Given problem – Rewrite the lines below as a numbered list, skipping blank lines. Omit the pictures from your list.

######

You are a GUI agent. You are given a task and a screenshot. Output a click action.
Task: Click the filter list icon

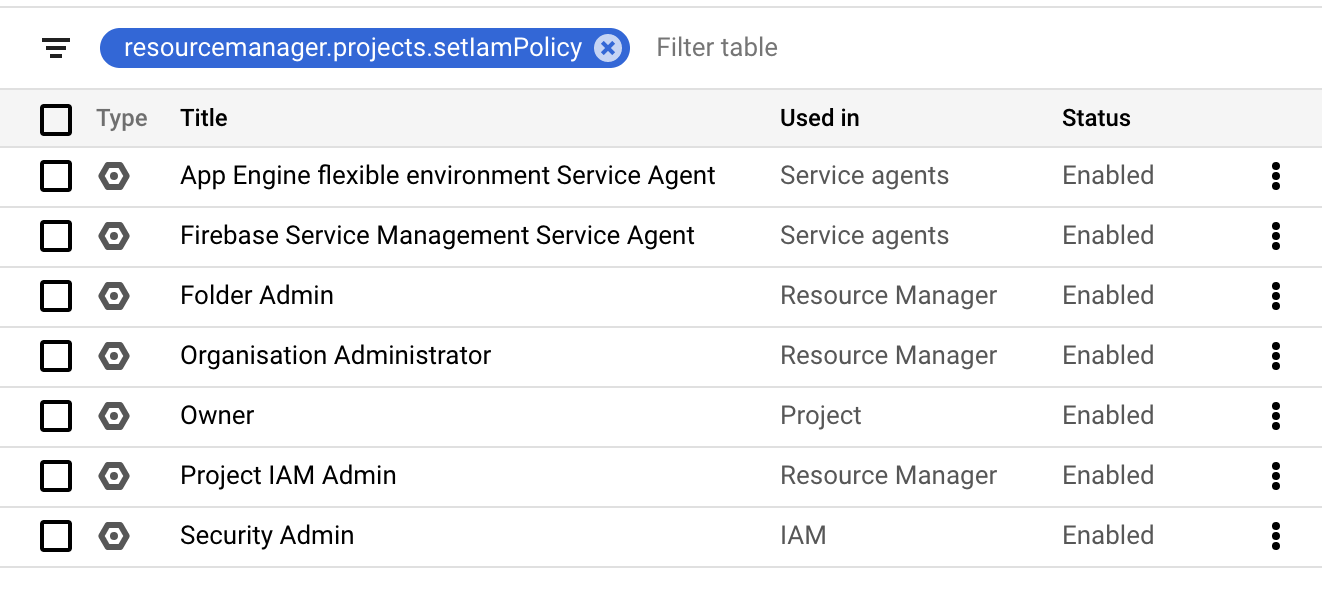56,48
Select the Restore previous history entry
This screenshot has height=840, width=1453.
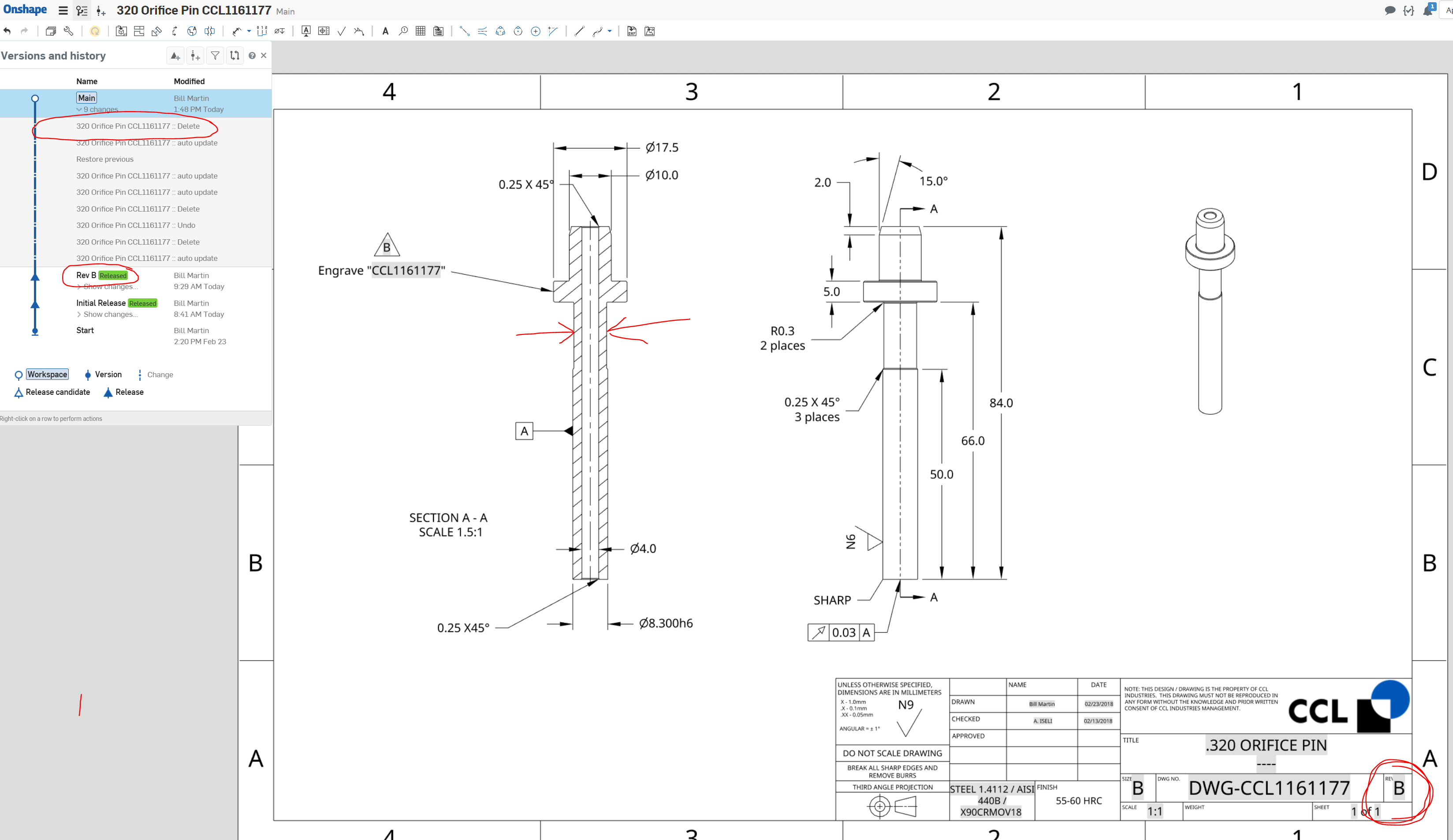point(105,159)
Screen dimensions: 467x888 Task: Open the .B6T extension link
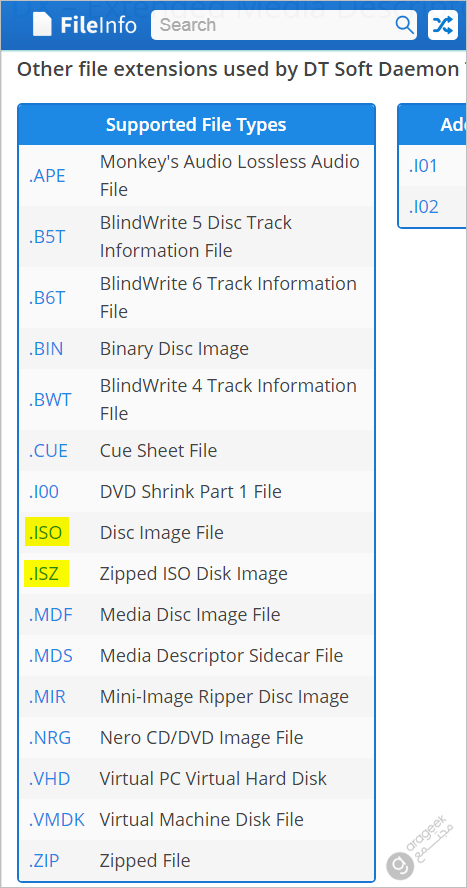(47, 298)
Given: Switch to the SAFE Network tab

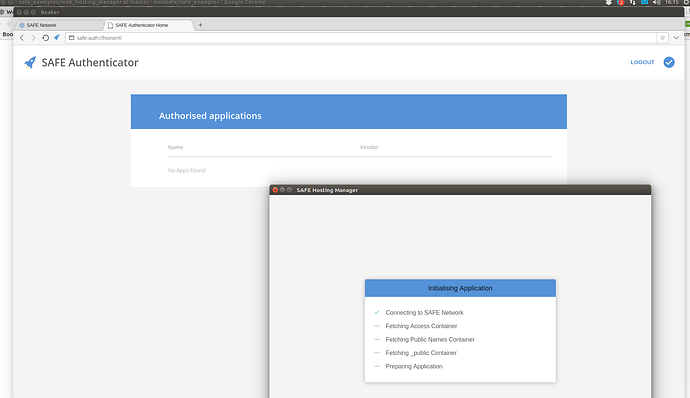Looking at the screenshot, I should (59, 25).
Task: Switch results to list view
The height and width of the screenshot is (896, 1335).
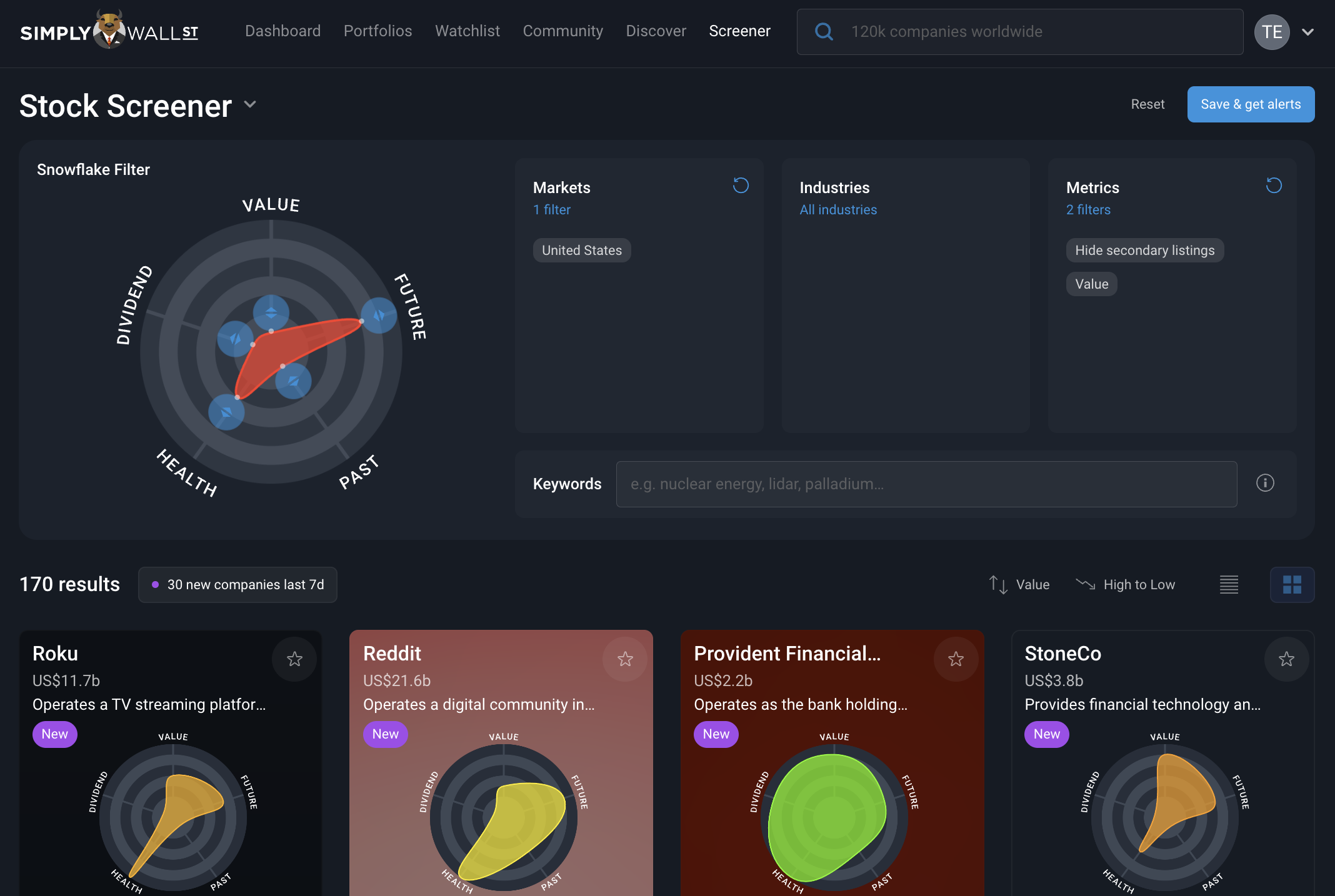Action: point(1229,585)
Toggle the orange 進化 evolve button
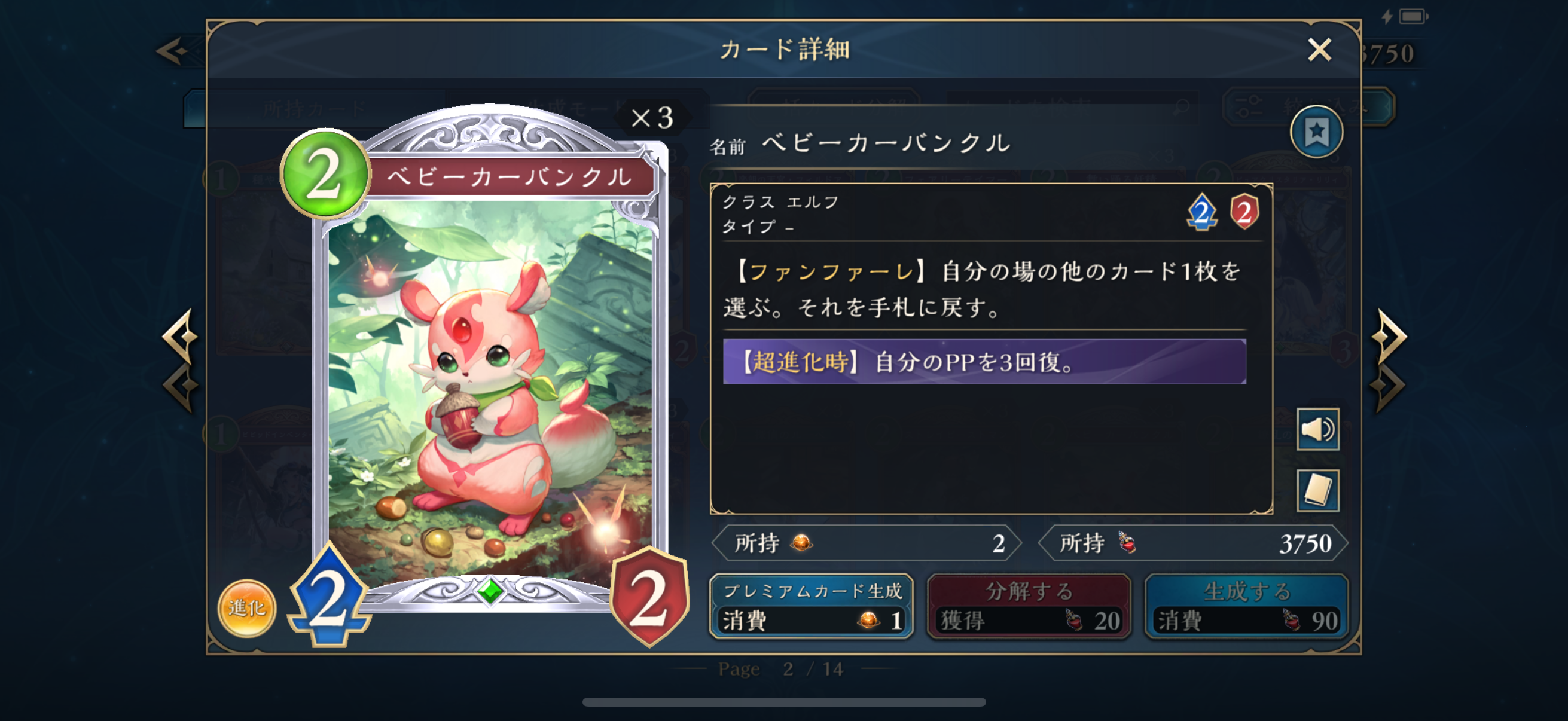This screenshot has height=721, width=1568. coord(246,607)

######

Response below –
1. You are a GUI agent. You are given a task and a screenshot. Output a click action.
2. Task: Click the filter list icon
3. 56,48
4. Select the Restore previous history entry
5. This screenshot has height=840, width=1453.
6. point(105,159)
7. Screen dimensions: 467x888 Task: Open the .B6T extension link
8. (47, 298)
9. Given: Switch to the SAFE Network tab
10. Looking at the screenshot, I should (59, 25).
11. Task: Switch results to list view
12. The height and width of the screenshot is (896, 1335).
13. Action: point(1229,585)
14. Toggle the orange 進化 evolve button
15. This screenshot has height=721, width=1568. coord(246,607)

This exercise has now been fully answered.